Program > Browse abstracts by author > Deniz Ozgen

The human genome has been continuously subjected to genome invasions of transposable elements (TEs) throughout evolution, which has led to almost two-thirds of our genome being TE-derived. Regulation of these elements, some of which are still mobile, is critical for genomic integrity and normal cellular function of gene expression programs, most of which are under strict epigenetic control. However, epigenetic dysregulations stemming from genome-wide loss of DNA methylation, global changes in histone modification marks and dysregulation of RNA modifications are all hallmarks of cancer and are typically synonymous with TE reactivation. Indeed, various studies demonstrate transcriptional activation of TEs in several cancer cell types.

Our work aims to dissect the potential impacts of TEs on the host genome in a context which provides an epigenetically relaxed environment for their activation: acute myeloid leukaemia (AML). AML is a highly heterogeneous and aggressive haematological malignancy, characterised by relatively few genetic mutations compared to other cancers. Indeed, existing therapies are often accompanied by complications in drug toxicity, refraction and relapse, and so, there remains an unmet clinical need for the identification of new therapeutic targets and strategies for AML patients.
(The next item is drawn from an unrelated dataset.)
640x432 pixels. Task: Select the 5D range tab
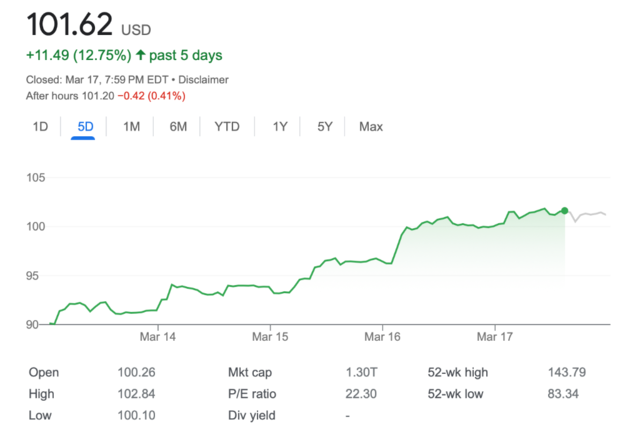(85, 127)
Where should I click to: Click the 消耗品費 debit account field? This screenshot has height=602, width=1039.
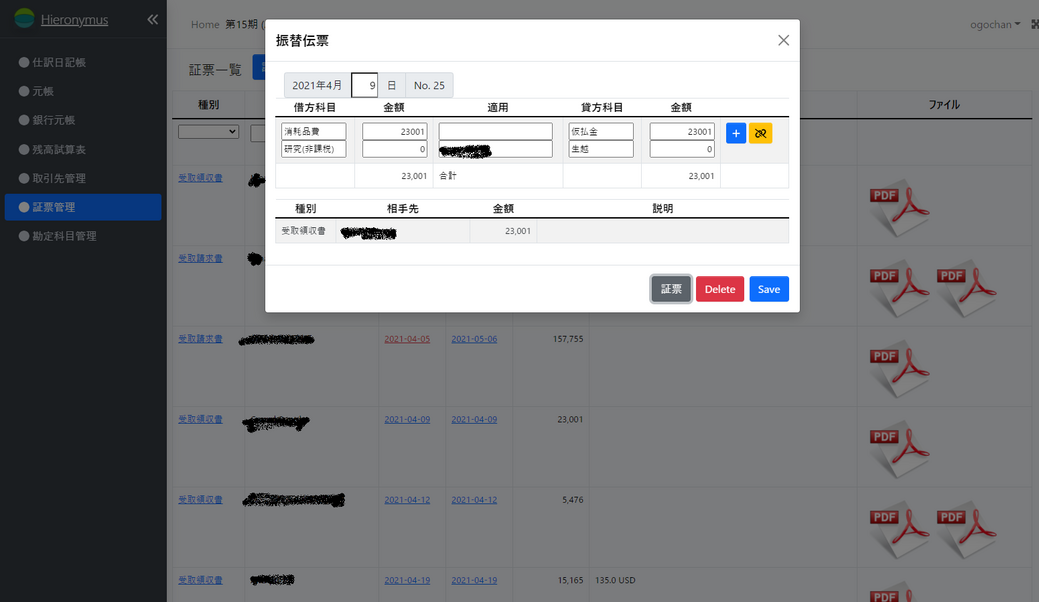coord(314,131)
We aim to uncover how epigenetic therapies can be harnessed to help potentiate anti-tumour immune responses against endogenous TEs in AML. Specifically, we focus on DNA hypomethylating agents (5-AZA, Decitabine and DNMT1i) and those targeting histone modifications (HDACi and EZHi) to assess their combinatorial effects in promoting anti-tumour immune responses in patients of various genetic backgrounds. Our preliminary findings suggest that these agents result in differential TE and immune response activation in the presence and absence of DNMT3A mutations, the most commonly mutated epigenetic modifier in AML. Our next steps focus on uncovering the mechanism of ‘viral mimicry' by interrogating the effects of TE-derived dsRNA and cDNAs on endogenous nucleic sensing pathways.